Planning a day at Canada's Wonderland means navigating 26 attractions spread across a large park, each with time-dependent queue lengths that shift throughout the day. This is a variant of the Travelling Salesman Problem with a twist: not every ride is equally desirable, walking between attractions costs real time, and wait times change by the half-hour.

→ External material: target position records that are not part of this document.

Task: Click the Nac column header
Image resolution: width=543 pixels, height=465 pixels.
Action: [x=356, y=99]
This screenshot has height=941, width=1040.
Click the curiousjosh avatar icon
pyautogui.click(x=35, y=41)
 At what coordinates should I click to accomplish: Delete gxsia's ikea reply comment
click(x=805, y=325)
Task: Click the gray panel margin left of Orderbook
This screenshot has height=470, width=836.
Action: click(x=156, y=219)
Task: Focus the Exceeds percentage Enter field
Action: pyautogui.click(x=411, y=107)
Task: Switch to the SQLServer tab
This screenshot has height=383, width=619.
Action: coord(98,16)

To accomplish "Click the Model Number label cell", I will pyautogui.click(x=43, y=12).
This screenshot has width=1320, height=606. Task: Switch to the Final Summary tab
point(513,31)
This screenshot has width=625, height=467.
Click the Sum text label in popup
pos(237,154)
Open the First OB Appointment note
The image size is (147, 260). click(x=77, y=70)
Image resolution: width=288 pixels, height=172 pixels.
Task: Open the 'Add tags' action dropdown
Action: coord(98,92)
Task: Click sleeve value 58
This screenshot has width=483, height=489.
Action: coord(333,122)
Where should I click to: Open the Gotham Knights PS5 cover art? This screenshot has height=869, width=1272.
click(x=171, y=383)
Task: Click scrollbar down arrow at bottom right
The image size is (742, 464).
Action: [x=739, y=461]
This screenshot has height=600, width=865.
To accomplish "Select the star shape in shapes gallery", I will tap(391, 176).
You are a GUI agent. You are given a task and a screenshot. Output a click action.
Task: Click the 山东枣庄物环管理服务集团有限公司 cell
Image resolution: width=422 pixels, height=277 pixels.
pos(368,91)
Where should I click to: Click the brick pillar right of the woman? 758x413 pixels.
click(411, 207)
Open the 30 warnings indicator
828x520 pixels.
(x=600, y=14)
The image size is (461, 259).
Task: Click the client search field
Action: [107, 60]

The optimizer below uses a genetic algorithm to find a tour that maximizes your personal ride preferences while minimizing total time spent walking and waiting. Adjust your preferences, hit optimize, and watch the algorithm work.
A tour is a permutation of attraction IDs. Each individual in the population is one candidate itinerary — an ordered sequence of rides to visit starting from the park entrance at a given hour. The total fitness accounts for ride preferences gained, walk time between attractions, and time-dependent queue waits at each stop.
The optimizer maximizes Σ(prefi) − α × total_time. It uses Order Crossover (OX) to combine parent tours while preserving relative visit order, swap + insert mutation to explore the search space, tournament selection (k=3), and elitism so the best individual survives each generation. Population size is 50 over 60 generations.
The original project also implements NSGA-II, a multi-objective algorithm that simultaneously maximizes preference and minimizes time. It finds a Pareto front of trade-off solutions using (μ+λ) selection and non-dominated sorting, letting you pick your own operating point along the efficiency frontier. The browser version above uses the single-objective formulation for speed.